These predictions are part of a 4-month outlook produced monthly by the National Interagency Fire Center (NIFC), a group of wildland fire experts from eight federal agencies that coordinates wildland fire resources across the country.

The most recent outlook, published 1 May, projects the likelihood of significant fires (defined as those that require an NIFC response) from May to August using long-term forecasts from NOAA’s Climate Prediction Center, current precipitation and drought conditions, and an assessment of the fuels available in different regions (like grasses, brush, and timber).

This year, 1,848,210 acres across the country have already burned—nearly twice the annual average over the past 10 years.

“It’s not necessarily a foregone conclusion that we’re going to have a really busy season, but everything is pointing that way,” said Jim Wallmann, a meteorologist for the U.S. Forest Service at the NIFC and one of the outlook’s authors.

Significant wildland fire potential will be elevated across much of the West and Southeast this summer. Click image for larger version. Credit: National Interagency Coordination Center, Public Domain Drought in the West

In the West, wildfire season typically peaks in late summer. This most recent outlook predicts an above-average significant fire potential for much of the West as the season peaks.

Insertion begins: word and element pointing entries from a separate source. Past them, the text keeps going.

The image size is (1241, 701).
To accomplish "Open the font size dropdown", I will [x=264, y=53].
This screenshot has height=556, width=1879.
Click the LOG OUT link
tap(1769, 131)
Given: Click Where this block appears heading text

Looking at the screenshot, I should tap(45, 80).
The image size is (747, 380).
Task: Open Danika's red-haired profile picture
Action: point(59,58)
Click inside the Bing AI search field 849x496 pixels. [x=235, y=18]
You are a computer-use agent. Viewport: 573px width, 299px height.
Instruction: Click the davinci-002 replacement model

In May, the above-average risk is concentrated in eastern Arizona and western New Mexico, though that risk fades to normal by August as the Southwest’s monsoon season begins. In June, the above-average risk extends to western Colorado and parts of the Pacific Northwest. In July and August, that risk covers much of the Northwest, including Utah, Idaho, Oregon, Washington, and Northern California.

Above-average spring temperatures and a far-below-normal snowpack across the West are contributing to the elevated risk in Washington, Oregon, Idaho, and Northern California, in particular. Many river basins across the West contain less than 20% of their normal amount of snow, and some are already snow-free at all observed locations due to melting caused by warm temperatures in March.

As of May, many river basins in the West have a snow water equivalent—the amount of water held in their current snowpack—that is less than 50% (in red) of the 1991–2020 average level. Credit: USDA Natural Resources Conservation Service, Public Domain

“The snowpack being lower this time of year, and melting out, affects the soil moisture throughout the rest of the summer, which then affects the fuel moistures,” said Craig Clements, a meteorologist at San Jose State University’s Fire Weather Research Laboratory who was not involved in the outlook. Early snowmelt also uncovers fuels, like pine needles and leaf litter, that would typically be under snow, exposing them to the air to dry and catch fire.

Southern California and the Sierra Nevada mountain range, though, remain at an average significant fire risk throughout the summer, as a result of higher-than-average precipitation earlier in the year.

The Southeast and Beyond

Fire risk will also be elevated in the Southeast this summer. Florida, for example, remains at an above-average significant fire potential through the end of August. Southern Georgia, Mississippi, Louisiana, Arkansas, and the eastern halves of Virginia, North Carolina, and South Carolina will also have above-average significant fire potential.

The above-average risk is fueled, in part, by a worsening drought affecting the Southeast alongside the drought in the West. As of 1 May, nearly 63% of the country was experiencing drought, and 19% of the country was experiencing extreme or exceptional drought, according to the U.S. Drought Monitor.

NOAA’s Climate Prediction Center forecasts a persistent drought for most of the West and much of the Southeast this summer. Credit: NOAA/National Weather Service/Climate Prediction Center, Public Domain

The Midwest and the Northeast will remain at an average significant fire potential from May to August, though northwestern Minnesota faces an above-average potential in May.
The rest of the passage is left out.